どちらかというと木佐貫投手の潜在能力を買っている方なので純粋に戦力的な得失として論じたいのだが、同一リーグということや契約交渉合意後間髪容れずということを考えるとやはり、トレードというよりは、日本ハムが糸井選手を放出したと受け取るのが妥当である。
 ポスティングシステムを使ったメジャーリーグ挑戦に途を開いてはいるが、誰でもいつでもという訳ではありませんよ。周囲が納得し、何よりチームに貢献する成績を一定程度収めて初めて球団は検討するのですよ。行きたい気持ちはそれとして、希望すればゴネれば行けるという例は作りません―というスタンスをあらためて示したといえるのだろう。その姿勢は当然、遠からずメジャー挑戦が具体化するであろう大谷選手にも向けられることになる。

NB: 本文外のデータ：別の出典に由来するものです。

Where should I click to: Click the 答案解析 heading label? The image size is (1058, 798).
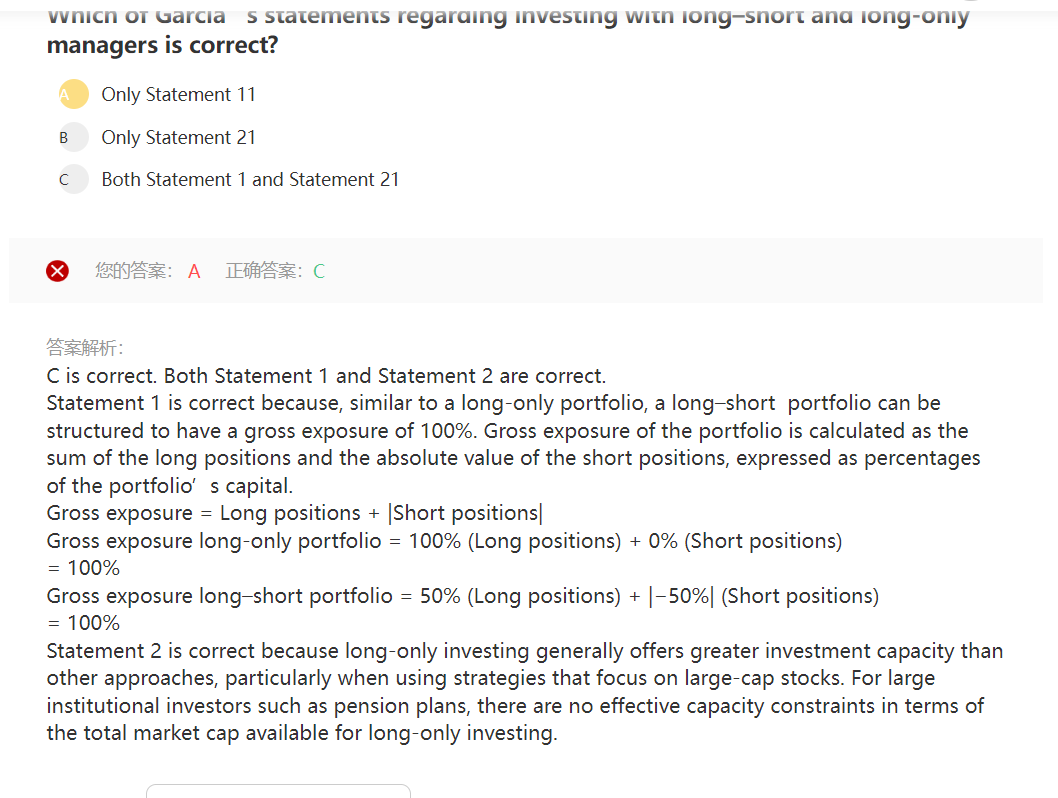(85, 347)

 糸井選手はいまやリーグを代表する外野手である。均整のとれた大型選手で身体能力が高い。4年連続3割を打ち、レーザービームは言われるほど凄いとは思わないが強肩でゴールデングラブ賞4回。俊足で盗塁数も稼げ、4割に近い出塁率を誇る。言動・キャラもプロらしい。但し、入団8年、打者転向してから6年、実働4年半。

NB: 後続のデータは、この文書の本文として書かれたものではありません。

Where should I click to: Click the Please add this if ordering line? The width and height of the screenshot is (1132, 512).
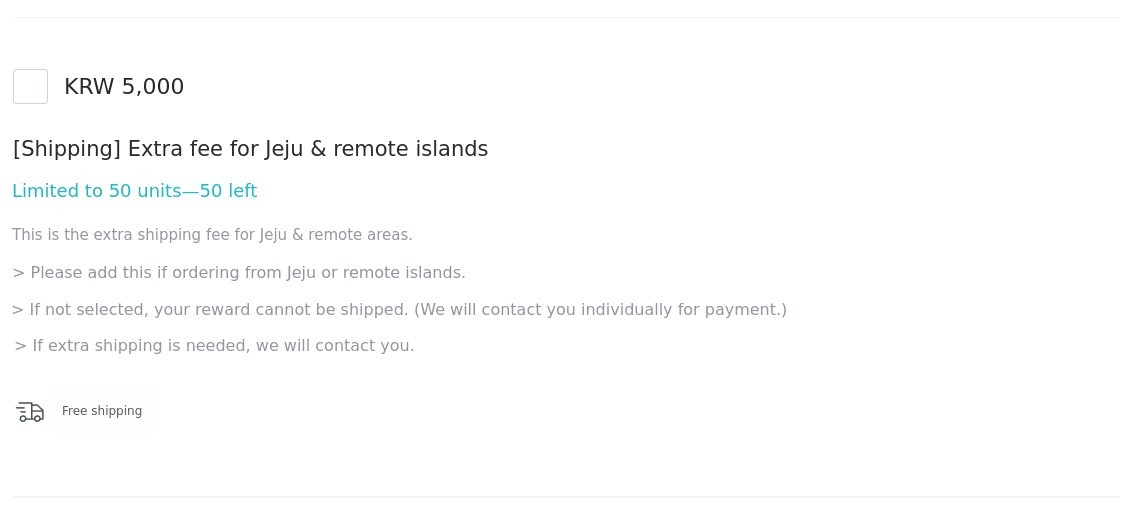[x=238, y=273]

 入団した年から戦力となり、2年目から6年間毎年25試合・200イニング近くを投げて二ケタ勝利を続け、7年通算で93勝・勝率7割1分、防御率1.99をマークしたダルビッシュは、入団4年目で2億、6年目3億3千万、7年目で5億という年俸が示す高い評価を受け、これ以上の高額年俸はきついという球団の事情はあったにせよ、気持ちよくポスティングシステムで送り出された。

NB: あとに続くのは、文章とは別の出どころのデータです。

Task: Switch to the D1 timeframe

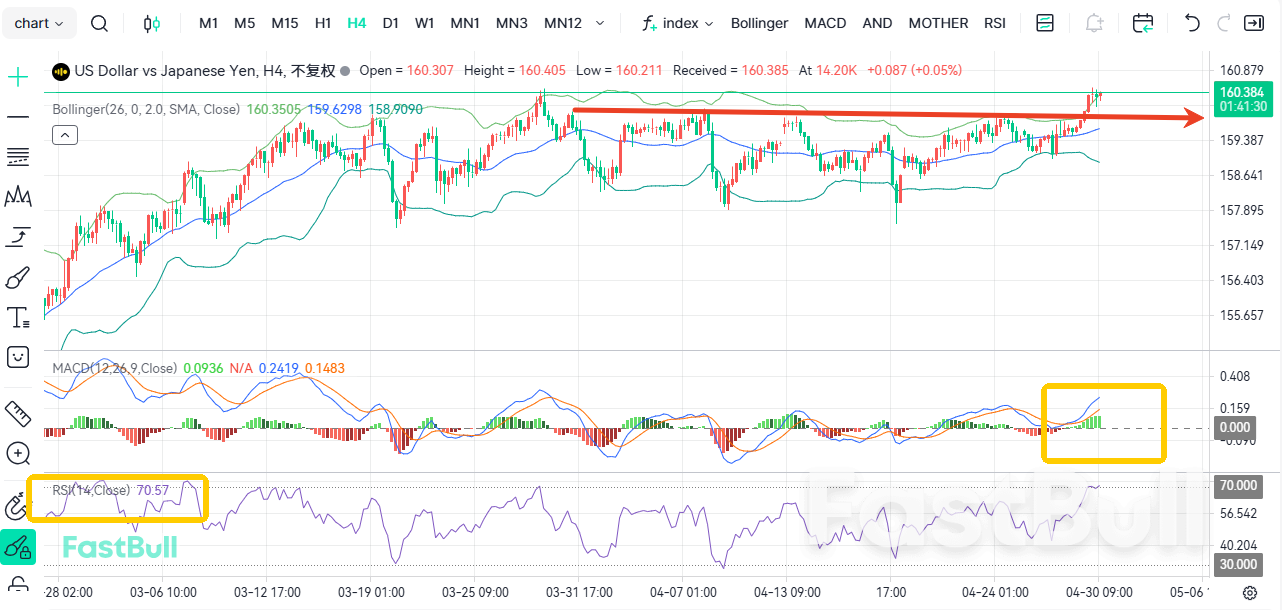Action: pos(390,23)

 球団としては、ダルビッシュほどの実績と貢献とはいかなくとも、それに遠からぬところにポスティング希望を取り上げるかどうかの基準を置いているのではないか。糸井選手はそこに達していないという判断だったが故の放出劇だったのではないか。

 加えて糸井選手の場合、2012シーズンは打率・本塁打数・打点・出塁率・盗塁数とも、ハイレベルでの僅かな数字だが前年度の成績を下回った。契約更改での球団側の1千万円の微増(2億円)提示はここを踏まえてのものだろう。連続で3割打てばその都度年俸が上がるという考え方も、3割打った実績をベースに払っているから成績の上積みがなければ年俸は増えないという考え方も、私はどちらもアリだと思うが、途中から交渉に代理人を入れてそのあたりの認識に齟齬をきたしたのか?そこに1年後の大リーグ挑戦という希望が絡んでこじれ、ゴネているという心証が増幅されたのか?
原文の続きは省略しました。